- [Record extracts]:

= = = = =

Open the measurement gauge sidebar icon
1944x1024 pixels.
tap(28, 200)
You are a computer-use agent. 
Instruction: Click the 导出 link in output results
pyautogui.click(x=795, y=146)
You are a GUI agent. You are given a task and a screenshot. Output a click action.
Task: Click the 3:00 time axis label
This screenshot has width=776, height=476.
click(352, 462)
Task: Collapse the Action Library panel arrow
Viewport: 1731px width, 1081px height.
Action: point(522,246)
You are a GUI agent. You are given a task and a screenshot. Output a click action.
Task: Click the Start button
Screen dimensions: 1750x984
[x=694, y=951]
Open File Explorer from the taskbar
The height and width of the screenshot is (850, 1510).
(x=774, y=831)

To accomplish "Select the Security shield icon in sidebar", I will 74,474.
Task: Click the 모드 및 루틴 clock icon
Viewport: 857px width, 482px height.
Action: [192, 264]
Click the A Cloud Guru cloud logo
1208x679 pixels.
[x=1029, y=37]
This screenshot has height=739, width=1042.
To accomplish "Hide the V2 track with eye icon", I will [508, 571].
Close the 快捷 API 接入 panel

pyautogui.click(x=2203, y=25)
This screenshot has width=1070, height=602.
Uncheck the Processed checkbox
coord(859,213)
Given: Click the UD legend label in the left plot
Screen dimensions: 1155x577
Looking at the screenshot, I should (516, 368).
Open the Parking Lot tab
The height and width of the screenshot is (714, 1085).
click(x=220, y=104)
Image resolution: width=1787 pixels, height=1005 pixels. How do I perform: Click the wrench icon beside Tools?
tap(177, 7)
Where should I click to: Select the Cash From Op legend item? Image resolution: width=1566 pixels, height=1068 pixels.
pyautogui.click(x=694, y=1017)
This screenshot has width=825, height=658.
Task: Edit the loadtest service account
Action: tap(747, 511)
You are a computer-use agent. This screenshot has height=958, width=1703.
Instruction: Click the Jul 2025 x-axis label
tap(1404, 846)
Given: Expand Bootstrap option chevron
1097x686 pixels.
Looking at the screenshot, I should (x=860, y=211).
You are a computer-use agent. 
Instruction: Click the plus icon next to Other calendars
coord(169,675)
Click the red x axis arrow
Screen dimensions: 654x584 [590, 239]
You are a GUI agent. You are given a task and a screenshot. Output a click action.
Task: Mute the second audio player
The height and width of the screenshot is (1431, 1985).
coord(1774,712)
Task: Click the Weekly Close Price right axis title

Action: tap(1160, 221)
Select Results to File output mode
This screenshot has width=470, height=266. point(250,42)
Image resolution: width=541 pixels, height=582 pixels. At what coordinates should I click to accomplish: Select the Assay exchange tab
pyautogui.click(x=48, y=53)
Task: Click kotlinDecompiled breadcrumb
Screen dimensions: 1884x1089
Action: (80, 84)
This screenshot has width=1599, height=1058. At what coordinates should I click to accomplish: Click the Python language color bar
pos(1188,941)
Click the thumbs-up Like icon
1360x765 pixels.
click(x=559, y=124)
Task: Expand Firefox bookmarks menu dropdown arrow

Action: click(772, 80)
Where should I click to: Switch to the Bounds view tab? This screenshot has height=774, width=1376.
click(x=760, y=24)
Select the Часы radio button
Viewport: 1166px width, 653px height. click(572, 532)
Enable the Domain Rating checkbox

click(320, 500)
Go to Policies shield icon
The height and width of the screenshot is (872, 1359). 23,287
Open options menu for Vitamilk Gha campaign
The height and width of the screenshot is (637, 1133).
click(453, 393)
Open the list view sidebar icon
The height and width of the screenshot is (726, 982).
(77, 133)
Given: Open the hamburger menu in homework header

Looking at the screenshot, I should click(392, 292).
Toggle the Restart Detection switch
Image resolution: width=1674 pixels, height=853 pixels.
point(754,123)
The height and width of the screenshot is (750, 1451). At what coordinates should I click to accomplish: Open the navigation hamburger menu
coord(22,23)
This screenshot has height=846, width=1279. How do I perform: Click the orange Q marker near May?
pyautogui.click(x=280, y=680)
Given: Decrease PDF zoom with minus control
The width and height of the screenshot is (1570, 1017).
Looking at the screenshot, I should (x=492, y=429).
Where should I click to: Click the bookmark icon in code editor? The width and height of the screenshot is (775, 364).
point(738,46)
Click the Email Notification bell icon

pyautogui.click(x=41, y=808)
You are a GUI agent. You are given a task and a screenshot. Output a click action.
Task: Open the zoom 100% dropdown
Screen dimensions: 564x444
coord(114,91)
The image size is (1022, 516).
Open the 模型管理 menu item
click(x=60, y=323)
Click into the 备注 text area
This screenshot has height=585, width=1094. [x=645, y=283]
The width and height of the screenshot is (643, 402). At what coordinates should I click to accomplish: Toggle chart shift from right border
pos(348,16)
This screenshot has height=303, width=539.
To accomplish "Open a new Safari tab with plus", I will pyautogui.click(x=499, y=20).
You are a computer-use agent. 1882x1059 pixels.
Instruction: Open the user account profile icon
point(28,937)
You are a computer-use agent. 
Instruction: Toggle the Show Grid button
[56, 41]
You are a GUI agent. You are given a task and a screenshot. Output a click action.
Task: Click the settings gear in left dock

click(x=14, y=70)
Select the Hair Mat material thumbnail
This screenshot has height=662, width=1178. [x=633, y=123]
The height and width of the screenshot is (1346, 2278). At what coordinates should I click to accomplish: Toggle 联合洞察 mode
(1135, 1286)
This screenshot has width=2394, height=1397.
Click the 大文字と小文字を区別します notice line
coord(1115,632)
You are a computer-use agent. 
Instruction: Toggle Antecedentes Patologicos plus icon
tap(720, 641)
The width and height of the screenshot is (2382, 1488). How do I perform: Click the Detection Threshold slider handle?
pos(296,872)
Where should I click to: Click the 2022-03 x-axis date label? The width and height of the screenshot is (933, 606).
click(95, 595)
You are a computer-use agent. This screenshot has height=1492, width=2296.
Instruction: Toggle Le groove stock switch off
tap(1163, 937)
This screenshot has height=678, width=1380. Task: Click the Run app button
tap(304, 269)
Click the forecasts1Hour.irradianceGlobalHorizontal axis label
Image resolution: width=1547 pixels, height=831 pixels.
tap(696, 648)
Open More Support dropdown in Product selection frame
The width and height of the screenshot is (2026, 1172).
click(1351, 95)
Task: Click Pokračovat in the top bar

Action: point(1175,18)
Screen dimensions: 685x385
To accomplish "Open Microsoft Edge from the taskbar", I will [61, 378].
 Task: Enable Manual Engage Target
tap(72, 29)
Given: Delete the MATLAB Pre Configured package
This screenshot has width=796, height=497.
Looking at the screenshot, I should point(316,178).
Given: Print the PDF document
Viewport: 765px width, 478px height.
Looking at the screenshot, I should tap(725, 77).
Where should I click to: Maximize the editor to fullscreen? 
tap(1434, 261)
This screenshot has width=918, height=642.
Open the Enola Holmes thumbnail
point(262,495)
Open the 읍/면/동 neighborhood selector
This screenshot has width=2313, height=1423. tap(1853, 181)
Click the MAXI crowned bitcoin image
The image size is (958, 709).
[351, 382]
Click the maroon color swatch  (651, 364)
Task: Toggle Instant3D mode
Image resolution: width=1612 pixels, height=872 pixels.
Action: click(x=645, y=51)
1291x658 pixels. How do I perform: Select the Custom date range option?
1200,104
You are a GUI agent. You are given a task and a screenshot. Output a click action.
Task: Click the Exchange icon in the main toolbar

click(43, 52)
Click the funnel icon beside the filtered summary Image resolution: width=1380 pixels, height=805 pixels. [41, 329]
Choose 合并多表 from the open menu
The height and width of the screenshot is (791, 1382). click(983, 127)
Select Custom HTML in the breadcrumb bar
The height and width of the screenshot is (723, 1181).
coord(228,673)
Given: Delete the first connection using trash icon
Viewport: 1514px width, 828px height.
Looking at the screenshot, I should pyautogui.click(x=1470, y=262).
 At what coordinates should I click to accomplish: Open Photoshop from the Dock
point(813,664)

= = = = =

- [What you should do]: Using the entries above, copy out all lines that contain the string "will".

- [Answer space]:
To accomplish "Select the Security shield icon in sidebar", I will 74,474.
To accomplish "Hide the V2 track with eye icon", I will [508, 571].
To accomplish "Open a new Safari tab with plus", I will pyautogui.click(x=499, y=20).
To accomplish "Open Microsoft Edge from the taskbar", I will [61, 378].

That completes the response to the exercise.